On 2013-01-28, at 14:59 , Oscar Benjamin wrote:
On 28 January 2013 13:56, Chris Angelico rosuav@gmail.com wrote:
On Tue, Jan 29, 2013 at 12:33 AM, Wolfgang Maier wolfgang.maier@biologie.uni-freiburg.de wrote:
Why not extend this filtering by allowing a while statement in addition to if, as in:
[n for n in range(1,1000) while n < 400]
The time machine strikes again! Check out itertools.takewhile - it can do pretty much that:
import itertools [n for n in itertools.takewhile(lambda n: n<400, range(1,1000))]

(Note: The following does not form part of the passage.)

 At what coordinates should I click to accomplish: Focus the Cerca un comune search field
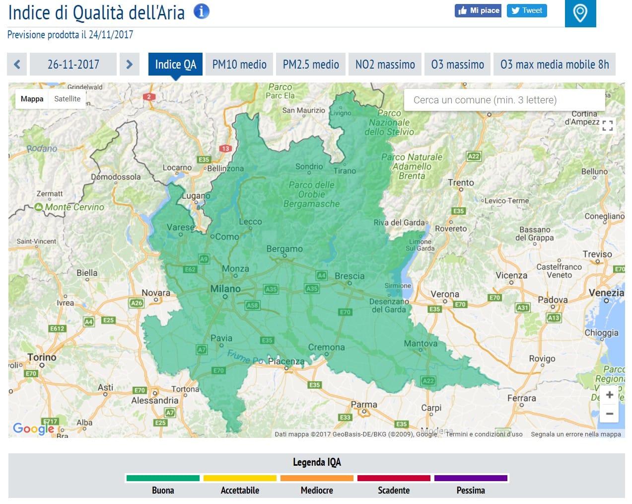[504, 100]
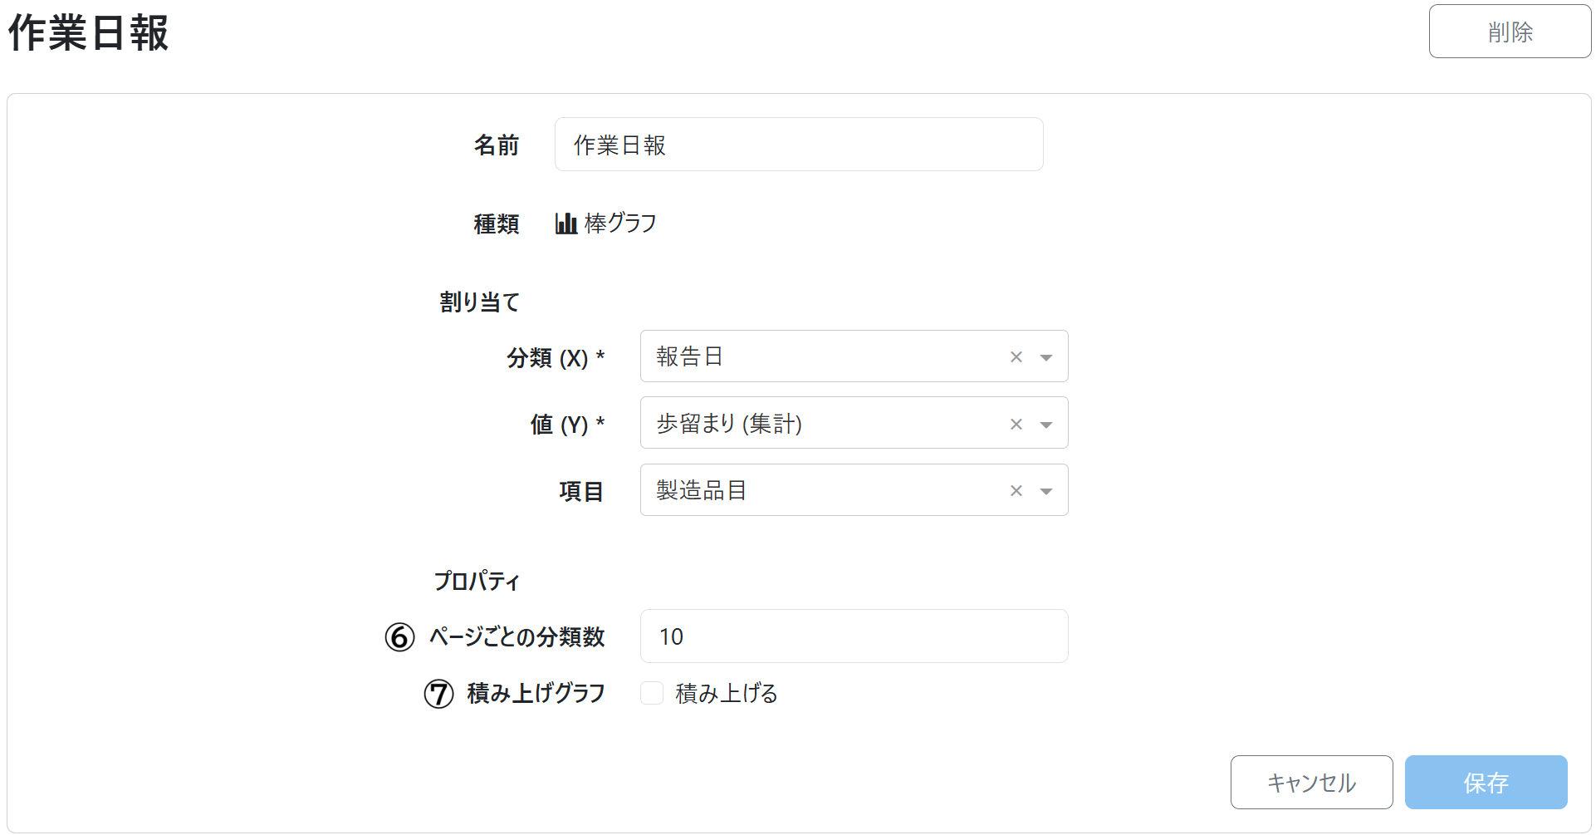Open the 値 (Y) dropdown arrow
The width and height of the screenshot is (1596, 835).
tap(1046, 425)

It's not quite list comp notation, but it works.
[n for n in itertools.takewhile(lambda n: n<40, range(1,100))]
[1, 2, 3, 4, 5, 6, 7, 8, 9, 10, 11, 12, 13, 14, 15, 16, 17, 18, 19, 20, 21, 22, 23, 24, 25, 26, 27, 28, 29, 30, 31, 32, 33, 34, 35, 36, 37, 38, 39]
The while clause is a lot clearer/nicer than takewhile/lambda. Presumably it would be more efficient as well.
Maybe, but it's a rather uncommon need and that way lies Common Lisp's `loop`.